The change in e (internal energy) of a system that releases 45.0 kj of heat and is performing 855 j of work on the surroundings is ____? a. 44.1 kj b. - 44.1 kj c. -900.0 kj d. - 45.9 kj

Answer 1

The change in internal energy of the system is -45.855 kJ; when rounded to one decimal place, it is -45.9 kJ, corresponding to answer option d.

Step-by-step explanation:

To calculate the change in internal energy (ΔE) of a system, you can use the first law of thermodynamics, which states that the change in internal energy of a system is equal to the heat added to the system minus the work done by the system on its surroundings: ΔE = Q - W. In this case, 45.0 kJ of heat is released (Q = -45.0 kJ because heat is going out of the system) and the system is performing 855 J of work on the surroundings (W = 855 J because the work is done by the system).

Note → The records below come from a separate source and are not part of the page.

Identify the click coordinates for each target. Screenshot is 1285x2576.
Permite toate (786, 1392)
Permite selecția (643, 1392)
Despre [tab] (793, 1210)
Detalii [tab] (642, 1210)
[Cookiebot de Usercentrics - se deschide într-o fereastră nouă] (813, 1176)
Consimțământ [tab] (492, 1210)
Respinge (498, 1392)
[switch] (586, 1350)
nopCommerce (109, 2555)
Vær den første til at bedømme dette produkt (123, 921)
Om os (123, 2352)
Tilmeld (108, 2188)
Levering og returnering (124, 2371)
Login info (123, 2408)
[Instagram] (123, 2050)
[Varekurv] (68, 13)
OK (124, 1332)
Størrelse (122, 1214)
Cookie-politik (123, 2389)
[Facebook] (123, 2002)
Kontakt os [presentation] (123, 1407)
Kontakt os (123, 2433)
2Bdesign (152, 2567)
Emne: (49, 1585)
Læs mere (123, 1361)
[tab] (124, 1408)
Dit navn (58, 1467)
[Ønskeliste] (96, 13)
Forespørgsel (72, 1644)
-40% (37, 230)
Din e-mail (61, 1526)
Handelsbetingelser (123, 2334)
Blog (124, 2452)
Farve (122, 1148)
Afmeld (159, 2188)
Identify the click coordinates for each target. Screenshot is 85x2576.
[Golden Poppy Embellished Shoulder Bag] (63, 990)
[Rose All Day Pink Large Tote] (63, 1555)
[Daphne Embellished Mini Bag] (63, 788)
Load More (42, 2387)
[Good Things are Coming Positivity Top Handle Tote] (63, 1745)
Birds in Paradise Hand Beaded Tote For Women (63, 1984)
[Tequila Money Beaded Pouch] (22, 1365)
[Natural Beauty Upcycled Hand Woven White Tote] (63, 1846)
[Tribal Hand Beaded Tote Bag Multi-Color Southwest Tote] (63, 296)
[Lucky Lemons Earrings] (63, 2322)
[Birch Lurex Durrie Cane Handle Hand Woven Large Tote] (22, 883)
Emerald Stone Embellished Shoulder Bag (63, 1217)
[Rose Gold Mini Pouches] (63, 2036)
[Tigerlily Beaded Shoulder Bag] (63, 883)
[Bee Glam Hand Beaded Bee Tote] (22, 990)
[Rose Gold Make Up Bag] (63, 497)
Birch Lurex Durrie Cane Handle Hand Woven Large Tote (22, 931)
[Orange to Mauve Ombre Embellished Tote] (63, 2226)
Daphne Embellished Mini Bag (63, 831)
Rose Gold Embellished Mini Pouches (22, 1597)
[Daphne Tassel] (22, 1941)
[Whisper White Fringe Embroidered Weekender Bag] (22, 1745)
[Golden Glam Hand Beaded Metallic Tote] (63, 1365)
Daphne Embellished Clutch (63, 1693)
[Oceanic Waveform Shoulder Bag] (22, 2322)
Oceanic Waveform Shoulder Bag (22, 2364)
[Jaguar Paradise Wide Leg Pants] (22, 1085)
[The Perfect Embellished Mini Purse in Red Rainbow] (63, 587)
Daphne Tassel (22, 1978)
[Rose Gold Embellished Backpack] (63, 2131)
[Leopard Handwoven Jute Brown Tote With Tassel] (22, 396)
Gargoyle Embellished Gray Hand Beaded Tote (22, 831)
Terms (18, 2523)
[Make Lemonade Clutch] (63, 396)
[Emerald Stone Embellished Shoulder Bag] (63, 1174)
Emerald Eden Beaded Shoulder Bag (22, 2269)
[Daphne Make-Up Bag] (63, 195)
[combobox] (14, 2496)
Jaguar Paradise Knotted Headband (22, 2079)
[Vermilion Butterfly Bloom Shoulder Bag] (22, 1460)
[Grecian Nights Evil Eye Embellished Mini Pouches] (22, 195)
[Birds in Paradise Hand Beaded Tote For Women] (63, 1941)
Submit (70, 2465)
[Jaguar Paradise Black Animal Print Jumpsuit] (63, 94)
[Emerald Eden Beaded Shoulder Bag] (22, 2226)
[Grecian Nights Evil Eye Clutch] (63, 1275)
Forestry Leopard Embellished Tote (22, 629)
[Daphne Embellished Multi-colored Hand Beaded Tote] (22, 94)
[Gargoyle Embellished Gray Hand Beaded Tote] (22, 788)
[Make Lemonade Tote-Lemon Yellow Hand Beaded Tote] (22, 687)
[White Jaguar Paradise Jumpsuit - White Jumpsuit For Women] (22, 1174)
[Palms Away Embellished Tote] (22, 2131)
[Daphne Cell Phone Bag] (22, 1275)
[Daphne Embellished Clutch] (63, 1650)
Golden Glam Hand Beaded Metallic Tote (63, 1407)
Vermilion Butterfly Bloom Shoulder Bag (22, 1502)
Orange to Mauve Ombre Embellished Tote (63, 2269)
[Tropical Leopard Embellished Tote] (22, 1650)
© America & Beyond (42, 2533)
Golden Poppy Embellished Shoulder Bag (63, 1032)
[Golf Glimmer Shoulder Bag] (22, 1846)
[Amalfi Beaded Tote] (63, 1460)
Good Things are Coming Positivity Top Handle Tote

First, we convert the work done from joules to kilojoules (since the heat is in kilojoules): 855 J = 0.855 kJ. Now we can use the formula with consistent units:

ΔE = Q - W = (-45.0 kJ) - (0.855 kJ) = -45.855 kJ

The change in internal energy of the system is -45.855 kJ, which, rounded to one decimal place, would be -45.9 kJ. Therefore, the correct answer is option d. -45.9 kJ.

Answer 2

OPTION D.

The change in internal energy of a system that releases 45.0 kJ of heat and performs 855 J of work is -45.9 kJ. This is calculated using the first law of thermodynamics, where the heat released and work done are both accounted for in determining the total change in internal energy.

Step-by-step explanation:

The change in internal energy (\( \Delta E \)) of a system in thermodynamics can be calculated using the first law of thermodynamics: \( \Delta E = Q - W \), where \(Q\) is the heat added to the system and \(W\) is the work done by the system on the surroundings. In this scenario, the system releases 45.0 kJ of heat and performs 855 J of work, which we must convert to kJ to match the units of the heat term, resulting in 0.855 kJ of work.

Now, we can substitute the values into the equation:

\( \Delta E = Q - W \)
\( \Delta E = (-45.0 \text{ kJ}) - (0.855 \text{ kJ}) \)
\( \Delta E = -45.855 \text{ kJ} \)

Thus, the change in internal energy of the system is -45.9 kJ, corresponding to option (d).